How fast this product will gain ground remains a question mark. For one thing, it's uncertain whether synthetic products will complement or compete with cash CLOs given that cash collateral and loan issuance are expected to decline further. Market players can also expect a smaller market, with first-half 2008 issuance led by 2007 vintage loans at post-crisis spreads. Royal Bank of Scotland analysts said it won't be until the second half of 2008 before new vintage loan CLOs can begin to filter through.
Although loan default rates are expected to rise over the next 12 to 18 months, CLO tranches should withstand the difficult market conditions ahead. A rise in defaults will lead to a tighter loan market but buyers can at least look forward to less systemic loan default risks. Analysts at Deutsche Bank noted that the diversity of both industry and geography for European loans better protected European CLOs from blanket defaults across European structures. But with no new transactions slated in the first quarter of 2008, a more prominent threat to the market could include a dramatic fall off in loan market volumes which would eventually impact portfolio replenishments in European deals. "The sustainability of volumes in the longer-term will of course depend on whether CLO platforms remain economically viable in the down-sized, post-crisis loan mark," explained the Deutsche analysts.
Although 2007 was supposed to be a good year for European commercial real estate CDOs, volumes failed to measure up.

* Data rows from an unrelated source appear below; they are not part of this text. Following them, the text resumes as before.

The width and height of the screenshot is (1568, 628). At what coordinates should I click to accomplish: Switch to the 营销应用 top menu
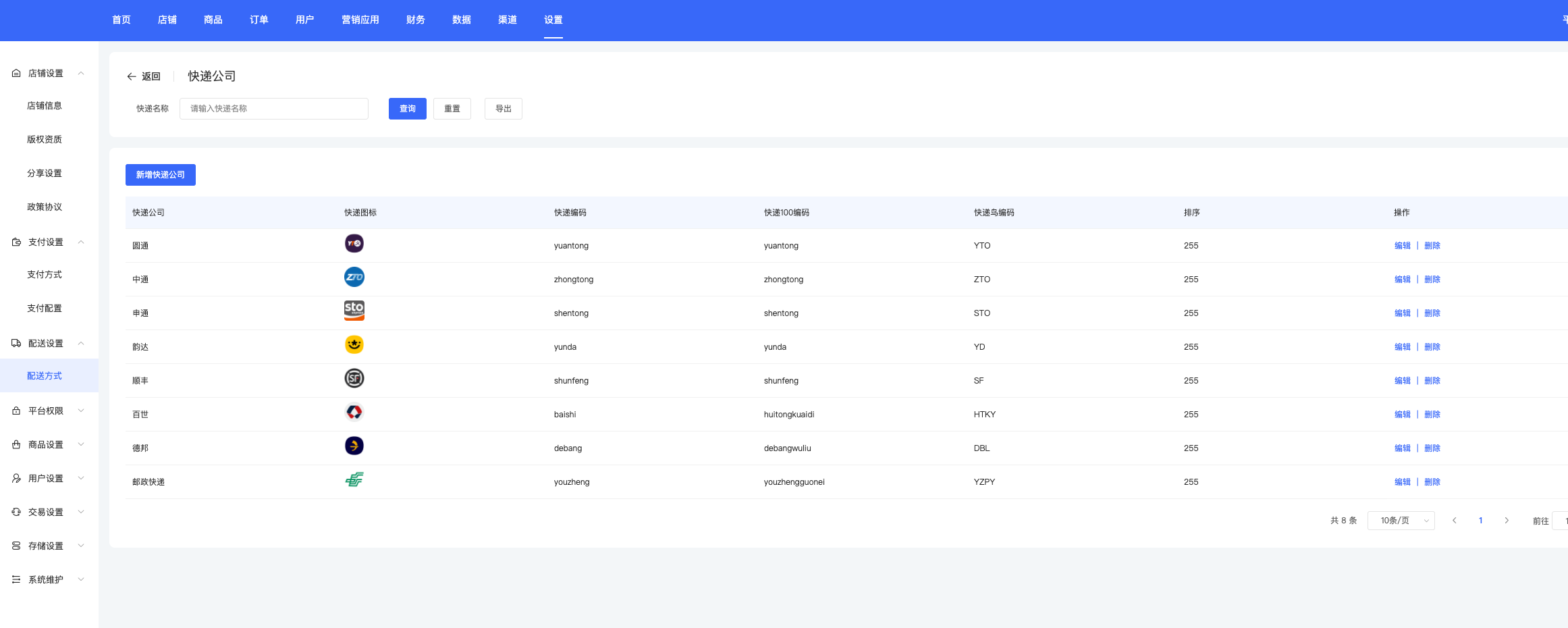[x=360, y=20]
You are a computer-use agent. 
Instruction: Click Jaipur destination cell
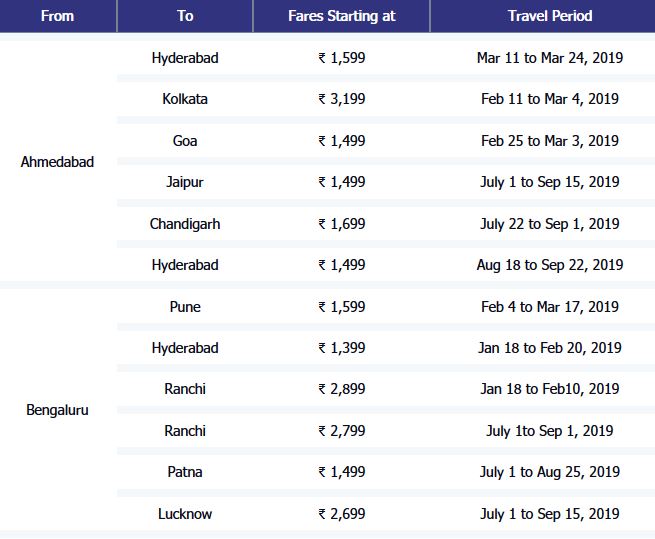185,182
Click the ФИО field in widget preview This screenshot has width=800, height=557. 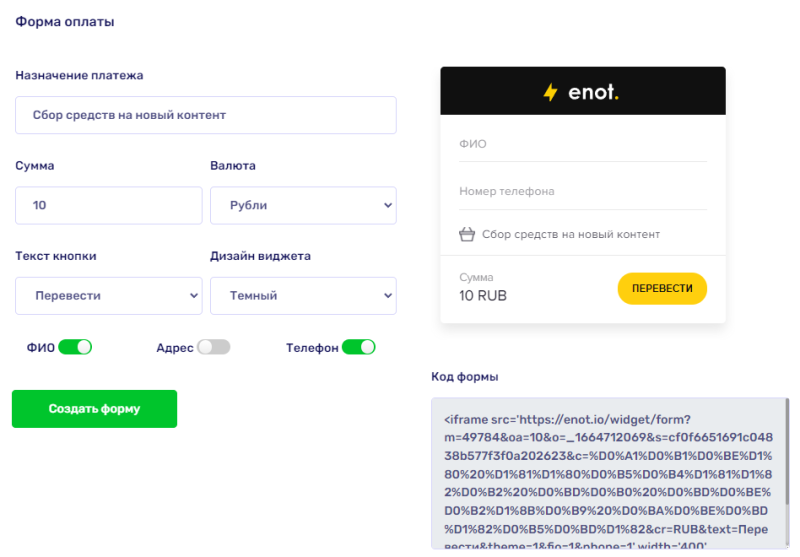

Last year proved to be an altogether disappointing year for this relatively new structure - only two deals came to market in 2007, for a total issuance of 1.3 billion.
The low issuance, despite buy-side interest at the end of 2006, justifies the doubts critics have raised about the lack of available collateral. "But it is not only supply," Merrill Lynch analysts said. "With the European CRE market outlook being moderately to heavily cautious for 2008, it remains to be seen whether the exposure to this type of collateral will be in high demand in a recovering CDO market, where investors are more likely to seek security and stability."
Market participants say that the European CDO market overall will need to see liquidity returning before it makes a full recovery. With European CLOs - one of the larger segments of European CDOs - potentially more vulnerable to further performance pressures on the back of an expected increase in corporate defaults this year, investor confidence is expected to further dwindle. Observers believe that the market needs to see better differentiation between products to reduce the vulnerability of CDOs to specific credit problems.
"A retrenchment in liabilities costs would reignite the CLO arbitrage, motivate further innovation and boost balance-sheet securitization as European banks find their cheap funding tool back," Merrill Lynch analysts said. "Our base case scenario for next year is somewhat in the middle, with continued softening of credit fundamentals, a slow tightening of CDO spreads across the boards (although nowhere close to 1H07 levels), and issuance 10% to 20% down from this year's total, around 70 billion to 80 billion."